:: Work to do ::
Begin at the line that contains "This screenshot has height=1176, width=2184." and continue through the end of the rows, replacing "Describe" with "Identify" and leaving everything else unchanged. Leave the pictures out of your copy.

:: Records supplied ::

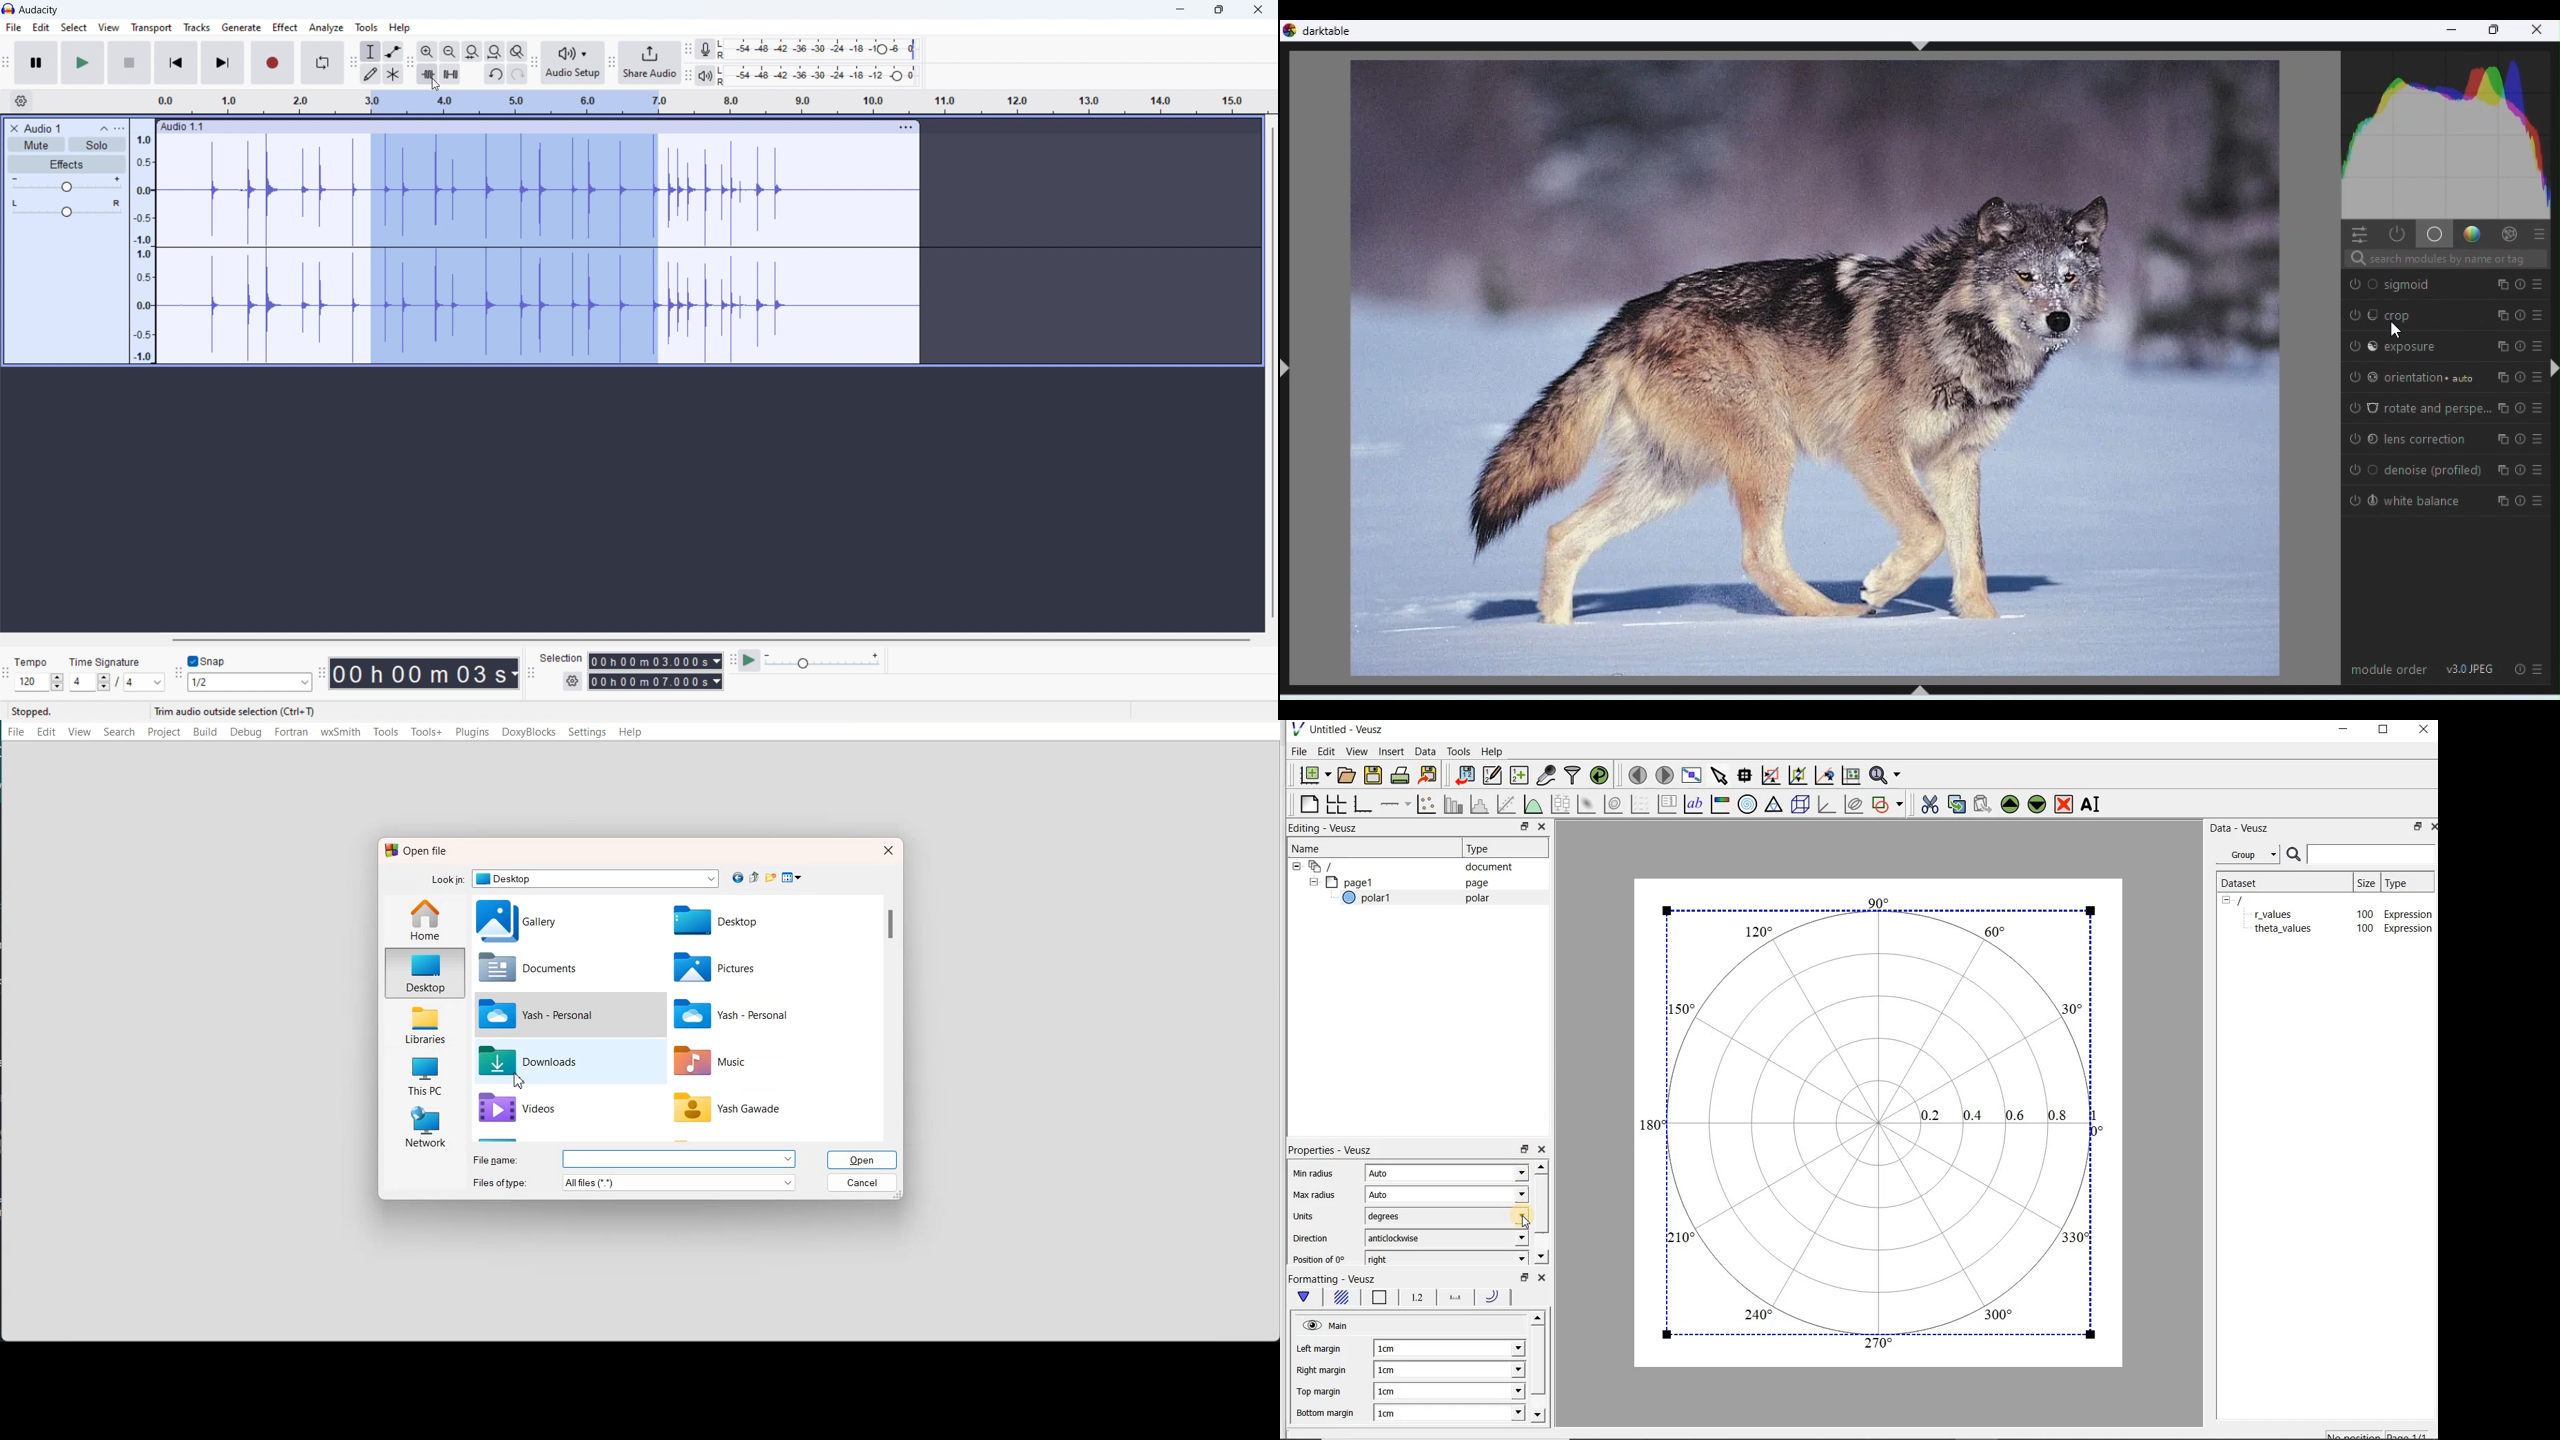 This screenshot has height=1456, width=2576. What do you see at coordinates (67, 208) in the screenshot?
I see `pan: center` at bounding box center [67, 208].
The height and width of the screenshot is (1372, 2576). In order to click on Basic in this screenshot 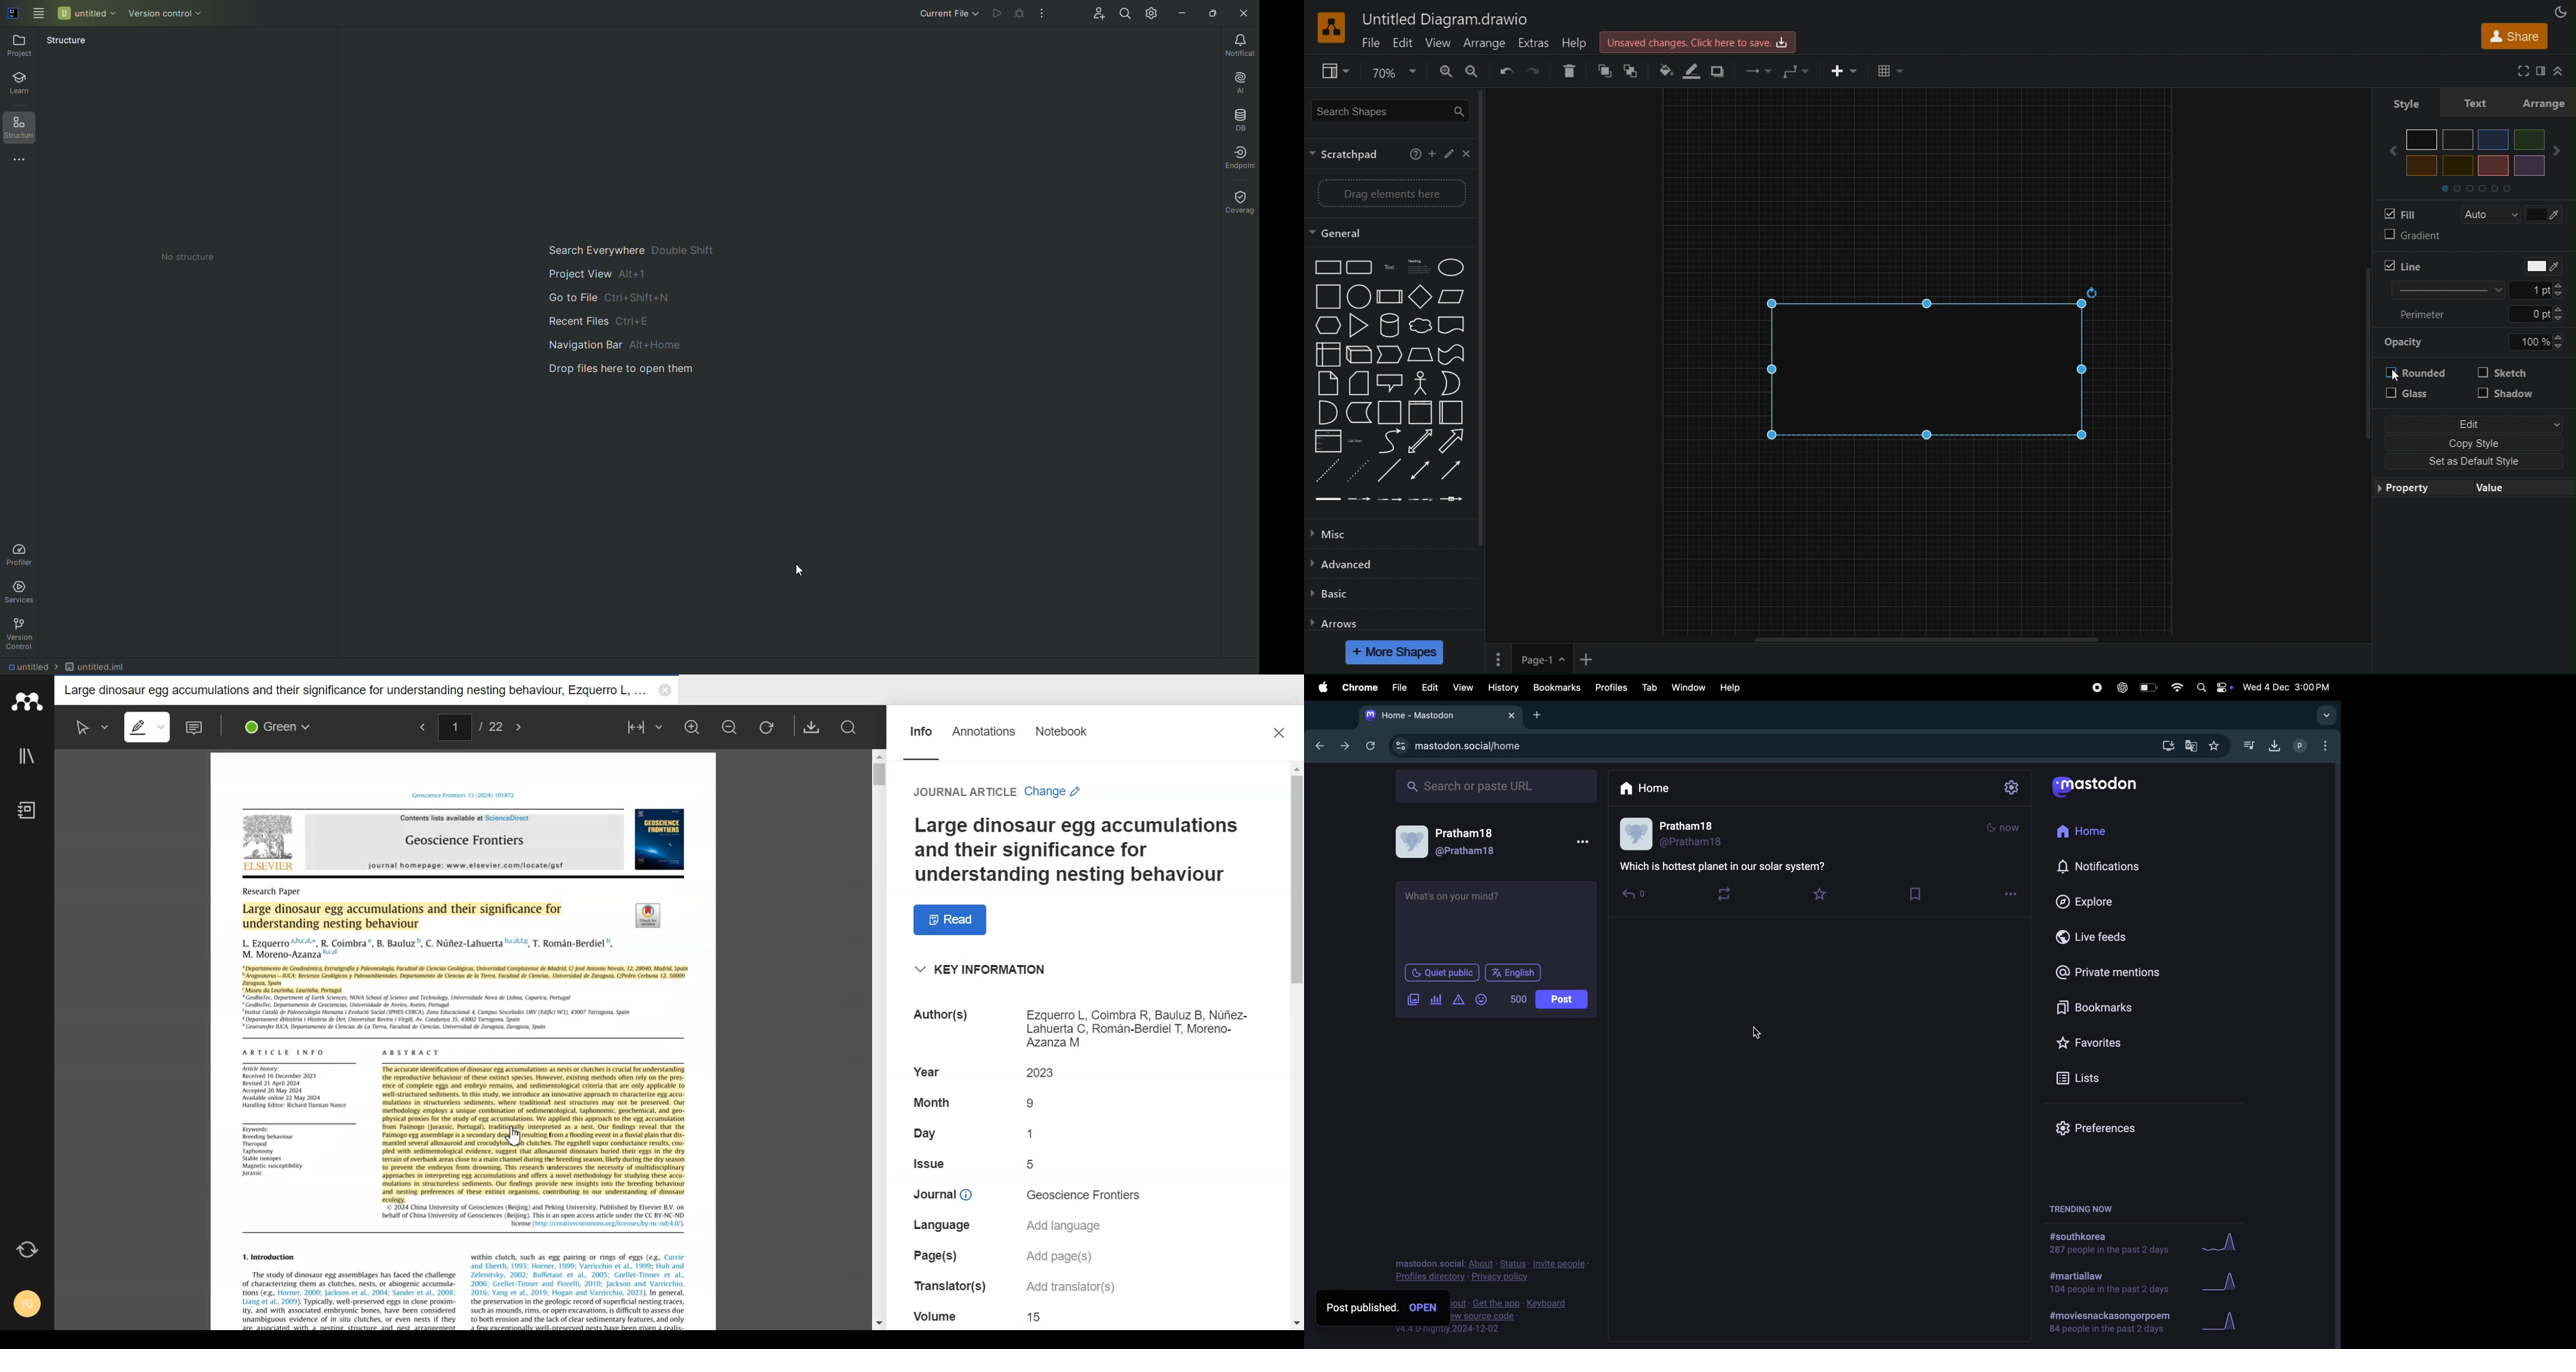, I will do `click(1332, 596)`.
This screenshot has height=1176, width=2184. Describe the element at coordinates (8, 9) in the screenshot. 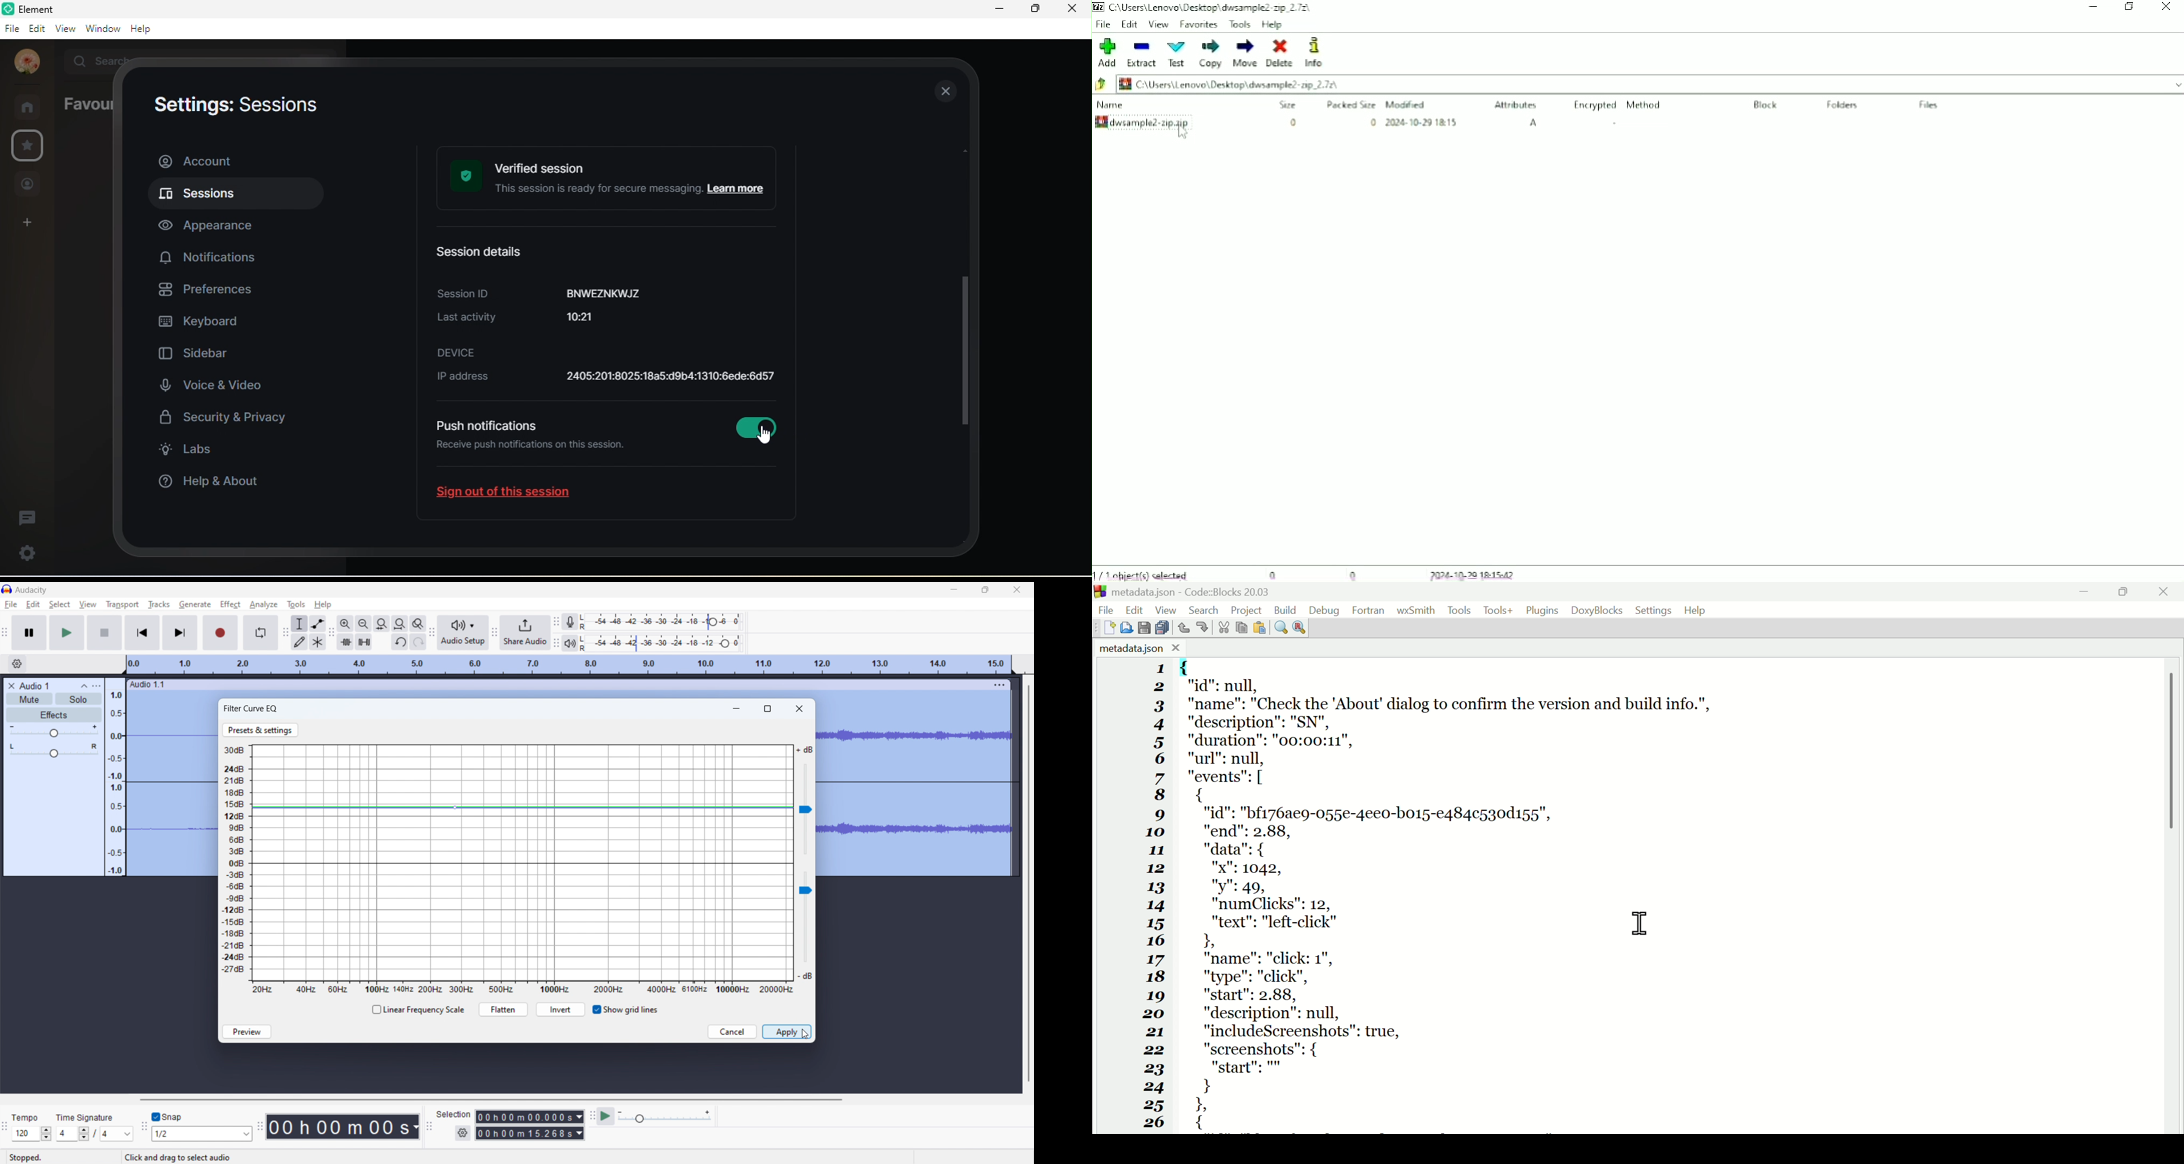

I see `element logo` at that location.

:: Worked answer ::
This screenshot has height=1176, width=2184. Identify the element at coordinates (8, 9) in the screenshot. 

I see `element logo` at that location.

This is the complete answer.